# Upgrade options for Aspire 5315



## ccryder137 (Sep 16, 2009)

**__ACER TECH SUPPORT IS ABOUT AS USEFUL AS TITS ON A TURTLE__**

Greetings All, my apologies if this Q. has already been canvassed - can't find any relevant info.

Would someone familiar with the Aspire 5315 please cast their eye over this & let me know what the max. perform. upgrade possible is:


Upgrading/Updating the Aspire 5315 

Customer (ccryder137) 09/08/2009 01:25 AM 
I upgrade legacy computers for disadvantaged school kids in my community.

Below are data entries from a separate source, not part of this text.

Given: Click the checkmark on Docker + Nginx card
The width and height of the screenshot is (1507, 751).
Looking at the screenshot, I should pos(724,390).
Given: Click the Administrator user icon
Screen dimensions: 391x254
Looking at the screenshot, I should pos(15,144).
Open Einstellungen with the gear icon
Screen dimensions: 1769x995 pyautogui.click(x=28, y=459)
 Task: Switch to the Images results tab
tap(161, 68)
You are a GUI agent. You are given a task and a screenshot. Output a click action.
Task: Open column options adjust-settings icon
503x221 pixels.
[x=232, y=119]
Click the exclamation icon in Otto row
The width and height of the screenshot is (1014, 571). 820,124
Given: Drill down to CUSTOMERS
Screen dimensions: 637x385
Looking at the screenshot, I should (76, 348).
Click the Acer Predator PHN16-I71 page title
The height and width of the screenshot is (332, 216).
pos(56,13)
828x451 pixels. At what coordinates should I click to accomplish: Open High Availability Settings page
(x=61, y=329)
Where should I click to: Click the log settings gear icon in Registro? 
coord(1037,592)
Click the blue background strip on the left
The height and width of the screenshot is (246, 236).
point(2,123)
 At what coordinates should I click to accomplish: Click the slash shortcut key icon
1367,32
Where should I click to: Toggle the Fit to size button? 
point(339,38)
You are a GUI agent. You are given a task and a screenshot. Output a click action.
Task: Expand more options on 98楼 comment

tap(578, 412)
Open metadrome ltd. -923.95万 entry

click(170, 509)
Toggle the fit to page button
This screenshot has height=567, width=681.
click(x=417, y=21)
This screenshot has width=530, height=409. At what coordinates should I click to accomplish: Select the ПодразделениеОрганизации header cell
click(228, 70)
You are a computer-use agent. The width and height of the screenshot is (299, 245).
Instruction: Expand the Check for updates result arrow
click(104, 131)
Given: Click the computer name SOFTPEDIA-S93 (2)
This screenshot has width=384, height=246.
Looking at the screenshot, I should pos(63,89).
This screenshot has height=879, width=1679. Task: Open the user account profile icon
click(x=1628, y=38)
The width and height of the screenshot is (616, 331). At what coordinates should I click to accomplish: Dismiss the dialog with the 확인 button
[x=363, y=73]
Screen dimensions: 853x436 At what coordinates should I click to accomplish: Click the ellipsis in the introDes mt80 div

I have a number of donated Aspire 5315 notebooks:

1] Please advise if the chipset in the Aspire 5315 is GL960 or GM965.

2] Please advise if the socket is 'P'.

3] Please advise as to the most powerful/fastest CPU that the current shipset will support.

4] Please advise if chipset can be updated/upgraded.

5] Please advise as the maximum amount of RAM chipset supports - what is the best brand of RAM recommended by Acer.

6] Please advise as to the fastest HDD drive which can be installed in the Aspire 5315.

7] Please advise as to the max extent to which BIOS can be updated/upgraded.

8] Please advise if Atheros AR5007EG Wireless Network Adapter can be upgraded

Thank you kindly, ccryder137. 

ref:

ACER TECH SUPPORT IS ABOUT AS USEFUL AS TITS ON A TURTLE
Discussion Thread 
Response (Gopakumar_GWSI677) 09/08/2009 04:34 AM 

Dear CCRYDER137,

Thank you for contacting Acer America. I’ll be happy to assist you with this issue.

The Serial Number LXALCOY530816046EE1601 failed to match any existing system information in our database, we would recommend you to verify the correct Serial Number which is 22 or 13 character alphanumeric or 11 digit SNID number. 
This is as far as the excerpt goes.